Dataset.
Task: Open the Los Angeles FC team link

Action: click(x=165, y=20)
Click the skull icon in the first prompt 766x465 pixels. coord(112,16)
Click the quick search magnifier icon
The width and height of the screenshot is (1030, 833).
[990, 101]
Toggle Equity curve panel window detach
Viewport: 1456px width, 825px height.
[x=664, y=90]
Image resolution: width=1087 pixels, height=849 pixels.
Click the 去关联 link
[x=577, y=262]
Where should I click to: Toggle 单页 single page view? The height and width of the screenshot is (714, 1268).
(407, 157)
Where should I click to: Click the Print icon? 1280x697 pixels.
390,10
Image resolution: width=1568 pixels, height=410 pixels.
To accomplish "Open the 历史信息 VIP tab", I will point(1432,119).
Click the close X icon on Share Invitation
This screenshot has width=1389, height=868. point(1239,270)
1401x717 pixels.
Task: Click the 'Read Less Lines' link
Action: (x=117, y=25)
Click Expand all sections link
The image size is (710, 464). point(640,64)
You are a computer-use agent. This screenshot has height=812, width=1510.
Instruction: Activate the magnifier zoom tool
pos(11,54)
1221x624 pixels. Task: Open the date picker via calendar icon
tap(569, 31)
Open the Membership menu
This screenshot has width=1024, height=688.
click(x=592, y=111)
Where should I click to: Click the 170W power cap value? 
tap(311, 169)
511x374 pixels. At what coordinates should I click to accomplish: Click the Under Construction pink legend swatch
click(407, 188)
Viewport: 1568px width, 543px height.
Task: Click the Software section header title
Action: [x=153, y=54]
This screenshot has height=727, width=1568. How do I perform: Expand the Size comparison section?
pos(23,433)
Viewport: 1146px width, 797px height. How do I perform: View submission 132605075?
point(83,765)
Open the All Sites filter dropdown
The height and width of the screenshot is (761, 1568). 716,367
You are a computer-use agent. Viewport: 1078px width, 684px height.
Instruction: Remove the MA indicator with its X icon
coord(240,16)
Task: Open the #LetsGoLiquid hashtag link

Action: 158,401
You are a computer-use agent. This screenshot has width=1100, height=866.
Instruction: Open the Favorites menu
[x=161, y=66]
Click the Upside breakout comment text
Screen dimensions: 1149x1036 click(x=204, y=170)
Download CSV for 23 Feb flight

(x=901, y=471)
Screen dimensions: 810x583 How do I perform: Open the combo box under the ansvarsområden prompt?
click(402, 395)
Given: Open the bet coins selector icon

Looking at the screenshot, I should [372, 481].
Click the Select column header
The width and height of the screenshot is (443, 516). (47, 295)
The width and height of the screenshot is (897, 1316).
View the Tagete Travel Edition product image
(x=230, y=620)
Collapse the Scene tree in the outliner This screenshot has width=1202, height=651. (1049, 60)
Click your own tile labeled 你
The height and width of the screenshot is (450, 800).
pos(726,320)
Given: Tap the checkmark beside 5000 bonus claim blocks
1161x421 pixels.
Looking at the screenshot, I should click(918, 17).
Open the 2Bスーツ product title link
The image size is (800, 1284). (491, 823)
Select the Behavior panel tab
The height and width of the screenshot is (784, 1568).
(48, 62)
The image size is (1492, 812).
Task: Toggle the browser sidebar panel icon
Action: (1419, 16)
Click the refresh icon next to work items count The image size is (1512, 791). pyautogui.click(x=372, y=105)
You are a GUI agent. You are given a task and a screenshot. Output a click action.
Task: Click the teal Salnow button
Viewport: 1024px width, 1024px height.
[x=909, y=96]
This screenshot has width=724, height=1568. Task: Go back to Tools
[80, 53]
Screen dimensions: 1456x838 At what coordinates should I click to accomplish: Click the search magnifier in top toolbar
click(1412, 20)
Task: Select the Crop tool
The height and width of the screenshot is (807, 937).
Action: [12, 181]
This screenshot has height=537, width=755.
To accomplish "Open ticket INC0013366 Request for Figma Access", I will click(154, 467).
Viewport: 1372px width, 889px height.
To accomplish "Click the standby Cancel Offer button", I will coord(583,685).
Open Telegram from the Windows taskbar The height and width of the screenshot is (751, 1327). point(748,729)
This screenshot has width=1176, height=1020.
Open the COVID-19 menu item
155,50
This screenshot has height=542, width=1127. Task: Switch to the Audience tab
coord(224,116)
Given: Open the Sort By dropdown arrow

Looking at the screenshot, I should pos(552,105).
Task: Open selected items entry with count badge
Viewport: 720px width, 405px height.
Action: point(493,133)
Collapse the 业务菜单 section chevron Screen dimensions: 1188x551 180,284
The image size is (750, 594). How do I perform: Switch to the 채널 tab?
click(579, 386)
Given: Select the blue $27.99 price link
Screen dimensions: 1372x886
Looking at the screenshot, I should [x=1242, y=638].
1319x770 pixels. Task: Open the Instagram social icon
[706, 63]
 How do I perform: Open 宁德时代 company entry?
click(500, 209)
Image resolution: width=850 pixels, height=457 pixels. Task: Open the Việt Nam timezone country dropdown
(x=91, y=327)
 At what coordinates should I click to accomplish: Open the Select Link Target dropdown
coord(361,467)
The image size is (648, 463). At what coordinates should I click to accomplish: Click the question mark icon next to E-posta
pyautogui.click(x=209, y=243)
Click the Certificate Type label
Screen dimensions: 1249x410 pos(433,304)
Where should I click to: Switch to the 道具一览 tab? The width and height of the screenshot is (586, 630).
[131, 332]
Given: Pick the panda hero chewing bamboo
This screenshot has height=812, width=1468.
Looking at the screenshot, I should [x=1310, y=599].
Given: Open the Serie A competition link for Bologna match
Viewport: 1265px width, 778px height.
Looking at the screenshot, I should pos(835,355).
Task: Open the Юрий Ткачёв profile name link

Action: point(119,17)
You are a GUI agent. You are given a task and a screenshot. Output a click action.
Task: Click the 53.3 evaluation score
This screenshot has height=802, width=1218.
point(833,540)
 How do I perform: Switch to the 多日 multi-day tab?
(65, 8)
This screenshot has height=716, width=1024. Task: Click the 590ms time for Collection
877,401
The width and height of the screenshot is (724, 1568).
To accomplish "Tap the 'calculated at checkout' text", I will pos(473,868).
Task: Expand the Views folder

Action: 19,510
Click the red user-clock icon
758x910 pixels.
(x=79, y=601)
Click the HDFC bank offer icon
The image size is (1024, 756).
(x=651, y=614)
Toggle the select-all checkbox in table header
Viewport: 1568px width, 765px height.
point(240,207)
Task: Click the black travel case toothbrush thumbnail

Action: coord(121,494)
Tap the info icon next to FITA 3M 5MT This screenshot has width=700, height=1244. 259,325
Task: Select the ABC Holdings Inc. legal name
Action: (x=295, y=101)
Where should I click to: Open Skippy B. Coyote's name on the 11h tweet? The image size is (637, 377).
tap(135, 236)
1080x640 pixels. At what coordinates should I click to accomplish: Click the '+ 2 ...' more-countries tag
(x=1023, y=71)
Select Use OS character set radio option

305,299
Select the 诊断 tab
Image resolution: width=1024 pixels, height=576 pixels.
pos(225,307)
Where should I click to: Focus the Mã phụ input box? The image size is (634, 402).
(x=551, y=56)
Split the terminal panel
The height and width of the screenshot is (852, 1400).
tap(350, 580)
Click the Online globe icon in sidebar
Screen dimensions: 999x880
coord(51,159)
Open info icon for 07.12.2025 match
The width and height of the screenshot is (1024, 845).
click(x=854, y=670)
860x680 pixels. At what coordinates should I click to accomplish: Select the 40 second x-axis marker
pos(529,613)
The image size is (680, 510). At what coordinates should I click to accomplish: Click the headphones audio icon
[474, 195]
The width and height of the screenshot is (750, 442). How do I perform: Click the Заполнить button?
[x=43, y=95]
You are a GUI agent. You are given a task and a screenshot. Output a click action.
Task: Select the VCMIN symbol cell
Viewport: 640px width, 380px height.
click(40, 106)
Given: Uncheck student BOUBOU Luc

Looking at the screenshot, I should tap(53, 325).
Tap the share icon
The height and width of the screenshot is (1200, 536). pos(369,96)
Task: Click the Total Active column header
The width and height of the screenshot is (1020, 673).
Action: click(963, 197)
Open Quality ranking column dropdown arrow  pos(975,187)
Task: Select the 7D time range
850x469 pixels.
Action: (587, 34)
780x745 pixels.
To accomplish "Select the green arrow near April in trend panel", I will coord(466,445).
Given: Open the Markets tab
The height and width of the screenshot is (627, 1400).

Assignment.
Reproduce each line of the material that mentions "items".

Task response.
Click the refresh icon next to work items count The image size is (1512, 791). pyautogui.click(x=372, y=105)
Task: Open selected items entry with count badge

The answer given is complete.